╭─ Data extracts

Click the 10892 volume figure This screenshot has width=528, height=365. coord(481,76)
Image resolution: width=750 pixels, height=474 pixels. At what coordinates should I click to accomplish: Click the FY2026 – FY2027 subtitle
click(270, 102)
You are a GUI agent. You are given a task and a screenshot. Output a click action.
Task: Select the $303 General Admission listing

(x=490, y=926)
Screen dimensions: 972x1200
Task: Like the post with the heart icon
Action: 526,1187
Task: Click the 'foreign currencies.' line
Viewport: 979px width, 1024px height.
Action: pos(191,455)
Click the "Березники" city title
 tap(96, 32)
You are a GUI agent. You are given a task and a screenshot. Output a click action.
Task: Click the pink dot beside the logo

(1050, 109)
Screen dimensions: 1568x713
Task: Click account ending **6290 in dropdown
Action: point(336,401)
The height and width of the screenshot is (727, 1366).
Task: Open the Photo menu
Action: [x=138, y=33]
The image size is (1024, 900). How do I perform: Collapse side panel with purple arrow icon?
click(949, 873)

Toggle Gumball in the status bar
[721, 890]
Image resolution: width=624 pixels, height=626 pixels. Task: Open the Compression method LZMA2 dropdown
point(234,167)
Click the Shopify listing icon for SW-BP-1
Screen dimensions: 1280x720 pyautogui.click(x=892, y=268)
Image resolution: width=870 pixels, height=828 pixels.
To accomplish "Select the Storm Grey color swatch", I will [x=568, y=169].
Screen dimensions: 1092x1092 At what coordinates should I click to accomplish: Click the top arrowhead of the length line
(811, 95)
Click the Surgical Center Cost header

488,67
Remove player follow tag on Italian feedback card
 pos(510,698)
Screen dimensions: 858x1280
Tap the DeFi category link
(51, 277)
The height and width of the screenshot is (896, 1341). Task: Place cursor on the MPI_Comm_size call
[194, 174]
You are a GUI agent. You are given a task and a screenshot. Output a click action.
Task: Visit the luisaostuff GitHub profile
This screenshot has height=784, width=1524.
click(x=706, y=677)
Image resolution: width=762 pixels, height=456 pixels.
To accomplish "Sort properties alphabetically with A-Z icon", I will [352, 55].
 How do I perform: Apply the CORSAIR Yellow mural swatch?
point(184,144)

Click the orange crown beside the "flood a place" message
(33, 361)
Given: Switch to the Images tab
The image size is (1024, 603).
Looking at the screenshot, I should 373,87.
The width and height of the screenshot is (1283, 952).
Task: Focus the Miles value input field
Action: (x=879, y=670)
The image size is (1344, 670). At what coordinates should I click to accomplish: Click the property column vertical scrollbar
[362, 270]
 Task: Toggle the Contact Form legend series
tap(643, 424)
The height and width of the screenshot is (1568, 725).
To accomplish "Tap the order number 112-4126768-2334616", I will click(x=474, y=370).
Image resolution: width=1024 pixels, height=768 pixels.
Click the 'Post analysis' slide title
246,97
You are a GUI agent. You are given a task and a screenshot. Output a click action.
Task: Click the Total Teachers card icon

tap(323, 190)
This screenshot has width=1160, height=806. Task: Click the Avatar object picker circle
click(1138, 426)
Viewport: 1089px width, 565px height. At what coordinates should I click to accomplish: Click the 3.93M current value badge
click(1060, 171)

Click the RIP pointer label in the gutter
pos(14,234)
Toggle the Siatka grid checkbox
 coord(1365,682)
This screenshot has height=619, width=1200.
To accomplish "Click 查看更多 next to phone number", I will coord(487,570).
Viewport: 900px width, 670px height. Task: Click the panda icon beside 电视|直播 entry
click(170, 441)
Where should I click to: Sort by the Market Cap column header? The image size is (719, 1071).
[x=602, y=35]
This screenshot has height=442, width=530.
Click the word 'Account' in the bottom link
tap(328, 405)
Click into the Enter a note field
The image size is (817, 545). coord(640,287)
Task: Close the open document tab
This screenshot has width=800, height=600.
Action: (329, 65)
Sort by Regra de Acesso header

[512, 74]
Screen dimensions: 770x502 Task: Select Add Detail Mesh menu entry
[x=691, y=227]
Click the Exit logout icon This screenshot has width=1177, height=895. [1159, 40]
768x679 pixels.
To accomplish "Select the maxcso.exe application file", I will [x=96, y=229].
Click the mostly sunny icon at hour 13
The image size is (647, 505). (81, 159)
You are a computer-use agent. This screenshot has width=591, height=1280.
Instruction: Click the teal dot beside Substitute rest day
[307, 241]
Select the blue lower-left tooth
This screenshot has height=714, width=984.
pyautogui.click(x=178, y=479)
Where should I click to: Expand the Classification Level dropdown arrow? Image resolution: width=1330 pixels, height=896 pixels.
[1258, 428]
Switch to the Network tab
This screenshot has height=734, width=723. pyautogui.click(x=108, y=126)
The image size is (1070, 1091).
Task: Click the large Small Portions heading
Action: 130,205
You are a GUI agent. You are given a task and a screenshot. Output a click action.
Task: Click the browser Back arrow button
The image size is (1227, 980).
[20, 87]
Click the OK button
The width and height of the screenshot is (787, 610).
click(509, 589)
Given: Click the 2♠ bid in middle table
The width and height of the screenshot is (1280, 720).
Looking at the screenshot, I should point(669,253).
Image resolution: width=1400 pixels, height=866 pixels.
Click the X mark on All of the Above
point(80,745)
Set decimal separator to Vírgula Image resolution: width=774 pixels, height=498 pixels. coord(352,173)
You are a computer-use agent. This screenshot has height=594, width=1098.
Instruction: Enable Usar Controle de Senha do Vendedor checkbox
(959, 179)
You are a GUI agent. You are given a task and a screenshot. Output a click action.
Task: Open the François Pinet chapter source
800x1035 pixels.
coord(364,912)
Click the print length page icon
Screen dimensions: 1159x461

╰─

#### What you should do
Could you transcribe the entries above word for word, from the line with "Screen dimensions: 858x1280" down to the line with "Task: Visit the luisaostuff GitHub profile", keeping both?

#### Answer
Screen dimensions: 858x1280
Tap the DeFi category link
(51, 277)
The height and width of the screenshot is (896, 1341). Task: Place cursor on the MPI_Comm_size call
[194, 174]
You are a GUI agent. You are given a task and a screenshot. Output a click action.
Task: Visit the luisaostuff GitHub profile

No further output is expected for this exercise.